We will see if these observations hold for the other museum visits. The Mashantucket Pequot Museum has a lot of wonderful exhibits, but it does not have a lot of hands on interactives competing for attention. How would more hands on interactives have altered the students’ experience? 


Robert Kiihne of RK Exhibits will be participating in the teen audience research this summer and will draft the exhibitions component of the interpretive plan in the fall.

Wednesday, July 17, 2013

Our Summer with Teenagers



Take over two dozen teens (including a few tweens) and a very old, dark, and evocative historic house museum.  Put them together.  What will you get?

OK, we don’t really know yet.  But we are finding out!

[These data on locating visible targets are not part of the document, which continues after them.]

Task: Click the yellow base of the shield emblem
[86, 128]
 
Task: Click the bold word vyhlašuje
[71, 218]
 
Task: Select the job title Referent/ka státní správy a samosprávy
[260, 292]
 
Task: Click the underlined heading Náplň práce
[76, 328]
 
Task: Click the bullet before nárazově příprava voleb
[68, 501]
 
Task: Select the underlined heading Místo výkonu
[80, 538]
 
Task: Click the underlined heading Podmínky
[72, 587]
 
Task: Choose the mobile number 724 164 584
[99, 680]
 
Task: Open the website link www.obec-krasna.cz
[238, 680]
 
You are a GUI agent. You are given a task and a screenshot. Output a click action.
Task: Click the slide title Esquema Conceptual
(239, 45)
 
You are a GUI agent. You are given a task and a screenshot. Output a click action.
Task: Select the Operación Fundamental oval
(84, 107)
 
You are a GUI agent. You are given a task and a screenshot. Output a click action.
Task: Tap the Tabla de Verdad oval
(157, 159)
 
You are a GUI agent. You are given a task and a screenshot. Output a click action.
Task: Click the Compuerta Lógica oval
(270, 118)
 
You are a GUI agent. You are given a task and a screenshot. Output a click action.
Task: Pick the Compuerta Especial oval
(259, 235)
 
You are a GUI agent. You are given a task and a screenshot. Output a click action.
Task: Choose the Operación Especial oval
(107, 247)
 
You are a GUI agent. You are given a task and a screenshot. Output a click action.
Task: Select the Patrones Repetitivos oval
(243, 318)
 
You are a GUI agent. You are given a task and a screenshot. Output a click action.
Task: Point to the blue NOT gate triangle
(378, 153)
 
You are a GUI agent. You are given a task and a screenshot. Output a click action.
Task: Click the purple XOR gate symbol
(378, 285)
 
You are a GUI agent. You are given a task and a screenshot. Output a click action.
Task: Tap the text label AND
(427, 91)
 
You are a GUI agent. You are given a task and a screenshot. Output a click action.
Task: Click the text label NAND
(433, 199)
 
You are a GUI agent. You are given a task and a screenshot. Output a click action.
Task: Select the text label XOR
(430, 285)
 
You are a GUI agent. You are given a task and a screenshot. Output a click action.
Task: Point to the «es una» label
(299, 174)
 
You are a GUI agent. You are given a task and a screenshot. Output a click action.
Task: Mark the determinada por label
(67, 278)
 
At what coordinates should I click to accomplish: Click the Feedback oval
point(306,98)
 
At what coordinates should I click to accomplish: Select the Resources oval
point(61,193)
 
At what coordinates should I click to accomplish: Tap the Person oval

This summer, Connecticut Landmarks has partnered with Writers Block InK to delve into complex issues regarding history, slavery, race, and the modern implications of all three on individuals, communities, and museums.  As part of an eight-week summer program, these youth are tackling these issues as they think about the Joshua Hempsted House and their own New London community.  



CTL staff, exhibitions designer Robert ,and I have been spending two days a week with the youth as they sort through the many complex stories of the Joshua Hempsted House and New London’s early history.  To help them consider how they would share these stories via a historic house museum, we have led or hosted workshops (e.g., exhibition design, museum theatre, a visit with Joshua Hempsted's diary - check out this video!), and have been taking them to other museums to learn more about what they like, or simply ignore, in museum settings.

The culmination of this summer’s work will be two-fold:
·    

  • An open house the evening of Tuesday, July 30, where they will be presenting the stories of the property, and New London, by sharing the Joshua Hempsted House with community members and stakeholders.  Reach Advisors will be conducting follow-up interviews with some attendees to learn what they think about the stories chosen and the methods for telling the stories.
  • An original dramatic production on slavery, developed by the youth and their leaders, to be presented in mid-August.


We are having a fascinating time observing the youth, asking questions, and finding out their preferences.  Over the next few blog posts, we’ll be sharing more details about the museum visits and workshops, and give you a better sense of where the youth are heading for their open house.  

Susie Wilkening is a Senior Consultant and Curator of Museum Audiences at Reach Advisors.  She will be leading several phases of audience research for this project.

Photo:  Many of the youth at the New Bedford Whaling Museum.